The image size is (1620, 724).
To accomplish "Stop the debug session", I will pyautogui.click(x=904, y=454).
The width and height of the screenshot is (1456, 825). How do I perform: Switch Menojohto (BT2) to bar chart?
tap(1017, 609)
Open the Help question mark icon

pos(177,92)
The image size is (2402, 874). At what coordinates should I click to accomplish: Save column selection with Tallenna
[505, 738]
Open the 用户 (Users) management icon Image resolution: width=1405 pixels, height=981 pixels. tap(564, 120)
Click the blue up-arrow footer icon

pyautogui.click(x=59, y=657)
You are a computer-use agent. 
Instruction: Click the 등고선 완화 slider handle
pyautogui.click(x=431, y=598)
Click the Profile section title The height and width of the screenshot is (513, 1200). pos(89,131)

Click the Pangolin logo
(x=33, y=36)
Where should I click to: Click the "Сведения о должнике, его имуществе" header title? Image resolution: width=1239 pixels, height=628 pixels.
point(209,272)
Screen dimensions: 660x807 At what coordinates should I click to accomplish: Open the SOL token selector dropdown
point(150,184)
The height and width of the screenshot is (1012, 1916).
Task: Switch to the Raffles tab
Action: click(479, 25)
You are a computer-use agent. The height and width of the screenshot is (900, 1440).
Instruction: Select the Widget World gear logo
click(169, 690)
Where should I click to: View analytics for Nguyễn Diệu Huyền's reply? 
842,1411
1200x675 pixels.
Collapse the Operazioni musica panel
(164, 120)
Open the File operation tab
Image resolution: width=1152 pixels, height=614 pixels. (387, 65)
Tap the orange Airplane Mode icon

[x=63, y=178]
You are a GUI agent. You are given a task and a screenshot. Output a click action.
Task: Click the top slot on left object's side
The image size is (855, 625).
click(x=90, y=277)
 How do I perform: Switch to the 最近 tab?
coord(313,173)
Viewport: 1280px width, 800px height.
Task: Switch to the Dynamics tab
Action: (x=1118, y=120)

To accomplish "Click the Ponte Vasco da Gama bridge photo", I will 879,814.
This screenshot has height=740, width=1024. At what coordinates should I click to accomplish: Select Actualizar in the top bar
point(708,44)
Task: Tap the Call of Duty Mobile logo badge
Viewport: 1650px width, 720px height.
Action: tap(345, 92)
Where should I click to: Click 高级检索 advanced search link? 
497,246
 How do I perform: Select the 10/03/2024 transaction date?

-=-=-=-=-

Return each line of the entries that holds the string "agent".

You are a computer-use agent. 
You are a computer-use agent. The height and width of the screenshot is (900, 1440).
You are a GUI agent. You are given a task and a screenshot. Output a click action.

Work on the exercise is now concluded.